___ Data for this task ___
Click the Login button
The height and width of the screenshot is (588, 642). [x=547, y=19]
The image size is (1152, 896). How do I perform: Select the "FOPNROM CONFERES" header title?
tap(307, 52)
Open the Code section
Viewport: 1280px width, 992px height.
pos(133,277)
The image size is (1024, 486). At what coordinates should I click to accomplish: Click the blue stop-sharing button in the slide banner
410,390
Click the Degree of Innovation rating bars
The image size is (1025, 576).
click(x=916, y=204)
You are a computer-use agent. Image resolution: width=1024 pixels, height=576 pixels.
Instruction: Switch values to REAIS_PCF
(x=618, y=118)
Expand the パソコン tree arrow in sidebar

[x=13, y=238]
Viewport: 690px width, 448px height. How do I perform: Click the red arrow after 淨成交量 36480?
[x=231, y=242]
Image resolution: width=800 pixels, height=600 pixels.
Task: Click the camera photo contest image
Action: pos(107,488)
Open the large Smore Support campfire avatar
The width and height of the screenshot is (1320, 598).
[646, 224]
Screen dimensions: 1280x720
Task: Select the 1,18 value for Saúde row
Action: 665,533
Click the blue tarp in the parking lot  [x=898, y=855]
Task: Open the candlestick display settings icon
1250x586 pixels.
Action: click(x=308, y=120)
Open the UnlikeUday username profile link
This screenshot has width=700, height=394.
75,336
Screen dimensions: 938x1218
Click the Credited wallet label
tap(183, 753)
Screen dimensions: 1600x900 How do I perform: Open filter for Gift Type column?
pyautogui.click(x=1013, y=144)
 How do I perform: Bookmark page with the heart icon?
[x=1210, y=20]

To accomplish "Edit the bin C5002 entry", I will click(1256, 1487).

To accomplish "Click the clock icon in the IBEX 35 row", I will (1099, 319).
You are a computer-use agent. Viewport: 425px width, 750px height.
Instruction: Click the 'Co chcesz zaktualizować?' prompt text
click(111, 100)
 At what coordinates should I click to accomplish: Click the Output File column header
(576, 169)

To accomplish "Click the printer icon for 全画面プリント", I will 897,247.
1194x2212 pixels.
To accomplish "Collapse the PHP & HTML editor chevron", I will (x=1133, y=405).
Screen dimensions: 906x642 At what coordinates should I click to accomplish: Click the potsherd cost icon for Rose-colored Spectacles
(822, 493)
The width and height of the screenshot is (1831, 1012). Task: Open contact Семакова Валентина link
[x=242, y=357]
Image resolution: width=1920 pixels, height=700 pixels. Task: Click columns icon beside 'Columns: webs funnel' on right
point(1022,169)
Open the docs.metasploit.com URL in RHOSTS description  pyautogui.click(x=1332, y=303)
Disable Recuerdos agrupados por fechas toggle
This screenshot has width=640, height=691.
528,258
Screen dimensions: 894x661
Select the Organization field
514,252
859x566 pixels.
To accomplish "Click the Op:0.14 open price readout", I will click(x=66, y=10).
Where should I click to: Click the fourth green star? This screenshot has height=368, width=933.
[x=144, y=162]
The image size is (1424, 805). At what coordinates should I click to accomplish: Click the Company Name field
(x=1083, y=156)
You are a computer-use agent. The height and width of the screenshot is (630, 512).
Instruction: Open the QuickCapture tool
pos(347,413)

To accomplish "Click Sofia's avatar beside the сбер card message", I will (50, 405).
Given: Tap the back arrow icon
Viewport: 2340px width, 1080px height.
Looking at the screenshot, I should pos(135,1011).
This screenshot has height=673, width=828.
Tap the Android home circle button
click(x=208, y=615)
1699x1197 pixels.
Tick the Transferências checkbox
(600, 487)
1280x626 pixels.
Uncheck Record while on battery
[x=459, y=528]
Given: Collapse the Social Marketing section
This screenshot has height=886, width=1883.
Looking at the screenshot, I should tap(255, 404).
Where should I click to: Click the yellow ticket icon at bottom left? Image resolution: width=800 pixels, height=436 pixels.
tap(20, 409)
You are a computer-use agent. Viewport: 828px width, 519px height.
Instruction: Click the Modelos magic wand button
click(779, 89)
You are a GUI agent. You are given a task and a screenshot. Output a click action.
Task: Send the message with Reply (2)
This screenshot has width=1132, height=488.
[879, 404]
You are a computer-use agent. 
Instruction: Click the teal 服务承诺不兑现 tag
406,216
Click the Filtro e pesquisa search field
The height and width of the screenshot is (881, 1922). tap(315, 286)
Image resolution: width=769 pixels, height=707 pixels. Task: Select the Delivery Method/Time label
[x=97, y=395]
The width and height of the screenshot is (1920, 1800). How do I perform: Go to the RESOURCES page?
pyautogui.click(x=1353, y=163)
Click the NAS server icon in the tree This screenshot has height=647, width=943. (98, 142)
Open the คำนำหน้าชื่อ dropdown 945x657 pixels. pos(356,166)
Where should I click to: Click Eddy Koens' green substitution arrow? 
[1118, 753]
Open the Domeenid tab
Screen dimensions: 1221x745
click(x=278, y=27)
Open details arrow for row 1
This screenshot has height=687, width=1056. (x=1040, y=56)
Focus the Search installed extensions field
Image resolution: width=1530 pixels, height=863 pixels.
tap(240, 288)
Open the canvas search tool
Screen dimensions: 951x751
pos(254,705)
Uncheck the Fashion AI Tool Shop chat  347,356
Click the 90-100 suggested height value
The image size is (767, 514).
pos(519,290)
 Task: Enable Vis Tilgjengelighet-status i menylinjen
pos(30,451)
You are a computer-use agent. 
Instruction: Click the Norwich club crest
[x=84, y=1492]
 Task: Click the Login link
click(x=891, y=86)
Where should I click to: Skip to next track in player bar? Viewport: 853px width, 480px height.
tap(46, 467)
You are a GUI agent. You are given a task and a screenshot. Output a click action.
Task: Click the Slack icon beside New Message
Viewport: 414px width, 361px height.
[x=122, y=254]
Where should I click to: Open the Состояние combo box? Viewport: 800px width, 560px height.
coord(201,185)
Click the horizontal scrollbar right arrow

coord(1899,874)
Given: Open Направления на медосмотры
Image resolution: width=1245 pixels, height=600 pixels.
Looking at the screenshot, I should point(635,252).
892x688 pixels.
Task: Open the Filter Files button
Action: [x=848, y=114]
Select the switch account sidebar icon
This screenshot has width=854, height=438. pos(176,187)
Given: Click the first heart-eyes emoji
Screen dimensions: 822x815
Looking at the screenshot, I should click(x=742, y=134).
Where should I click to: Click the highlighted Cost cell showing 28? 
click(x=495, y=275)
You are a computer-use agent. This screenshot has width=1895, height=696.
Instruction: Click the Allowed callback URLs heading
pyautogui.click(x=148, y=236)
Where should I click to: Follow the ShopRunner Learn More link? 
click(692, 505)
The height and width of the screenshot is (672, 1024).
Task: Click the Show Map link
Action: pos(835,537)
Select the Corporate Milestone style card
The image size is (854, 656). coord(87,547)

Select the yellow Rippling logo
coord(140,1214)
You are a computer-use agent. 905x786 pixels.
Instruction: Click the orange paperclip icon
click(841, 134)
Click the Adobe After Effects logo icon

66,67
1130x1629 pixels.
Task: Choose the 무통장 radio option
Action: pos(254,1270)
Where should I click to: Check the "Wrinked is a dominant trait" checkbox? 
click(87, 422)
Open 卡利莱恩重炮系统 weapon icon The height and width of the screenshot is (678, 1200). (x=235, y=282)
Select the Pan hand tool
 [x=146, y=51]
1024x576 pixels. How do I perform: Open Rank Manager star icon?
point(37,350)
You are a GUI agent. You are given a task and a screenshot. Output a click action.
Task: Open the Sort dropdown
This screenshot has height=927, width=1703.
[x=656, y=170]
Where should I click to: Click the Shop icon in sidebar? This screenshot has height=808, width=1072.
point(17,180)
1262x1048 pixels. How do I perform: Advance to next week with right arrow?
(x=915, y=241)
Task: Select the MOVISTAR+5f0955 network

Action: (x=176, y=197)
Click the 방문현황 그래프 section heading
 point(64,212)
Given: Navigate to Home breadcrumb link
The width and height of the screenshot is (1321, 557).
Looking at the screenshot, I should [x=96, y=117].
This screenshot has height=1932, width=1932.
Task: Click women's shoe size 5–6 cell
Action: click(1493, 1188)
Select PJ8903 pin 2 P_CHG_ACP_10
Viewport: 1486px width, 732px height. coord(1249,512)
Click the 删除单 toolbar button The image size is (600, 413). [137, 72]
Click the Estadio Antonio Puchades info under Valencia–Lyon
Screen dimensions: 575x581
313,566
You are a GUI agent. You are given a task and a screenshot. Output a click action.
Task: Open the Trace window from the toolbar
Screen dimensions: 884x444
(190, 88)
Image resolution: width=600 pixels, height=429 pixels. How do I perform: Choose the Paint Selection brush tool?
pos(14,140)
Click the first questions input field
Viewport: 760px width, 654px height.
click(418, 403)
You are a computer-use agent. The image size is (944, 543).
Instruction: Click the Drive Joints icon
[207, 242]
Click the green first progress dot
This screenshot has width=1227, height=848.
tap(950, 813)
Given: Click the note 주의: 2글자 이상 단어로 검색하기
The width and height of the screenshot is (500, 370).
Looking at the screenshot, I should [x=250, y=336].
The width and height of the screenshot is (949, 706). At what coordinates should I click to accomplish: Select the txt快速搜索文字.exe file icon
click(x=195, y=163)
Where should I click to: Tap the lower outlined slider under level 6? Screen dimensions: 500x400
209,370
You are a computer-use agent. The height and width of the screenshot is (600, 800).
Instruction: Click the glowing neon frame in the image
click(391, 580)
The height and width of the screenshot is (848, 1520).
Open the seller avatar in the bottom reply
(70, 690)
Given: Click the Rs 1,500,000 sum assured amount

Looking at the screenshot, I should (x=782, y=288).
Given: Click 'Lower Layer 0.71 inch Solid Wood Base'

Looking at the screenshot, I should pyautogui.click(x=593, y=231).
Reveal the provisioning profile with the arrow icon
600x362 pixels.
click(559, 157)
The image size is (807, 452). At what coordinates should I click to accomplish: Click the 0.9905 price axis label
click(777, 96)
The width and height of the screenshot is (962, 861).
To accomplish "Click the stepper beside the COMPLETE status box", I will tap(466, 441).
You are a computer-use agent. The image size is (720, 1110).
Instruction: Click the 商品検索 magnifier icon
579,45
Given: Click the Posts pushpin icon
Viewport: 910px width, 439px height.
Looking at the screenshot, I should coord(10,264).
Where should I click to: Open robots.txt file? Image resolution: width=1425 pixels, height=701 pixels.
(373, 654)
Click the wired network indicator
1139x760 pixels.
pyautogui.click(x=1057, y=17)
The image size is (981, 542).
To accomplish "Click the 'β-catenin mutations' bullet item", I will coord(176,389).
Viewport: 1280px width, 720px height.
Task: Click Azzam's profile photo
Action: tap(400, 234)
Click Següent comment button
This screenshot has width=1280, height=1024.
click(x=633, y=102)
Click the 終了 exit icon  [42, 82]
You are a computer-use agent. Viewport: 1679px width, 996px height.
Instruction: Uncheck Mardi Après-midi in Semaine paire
___
Problem to work on =
From the entries above, copy each line that holds "Collapse".

Problem solution =
To accomplish "Collapse the PHP & HTML editor chevron", I will (x=1133, y=405).
Given: Collapse the Social Marketing section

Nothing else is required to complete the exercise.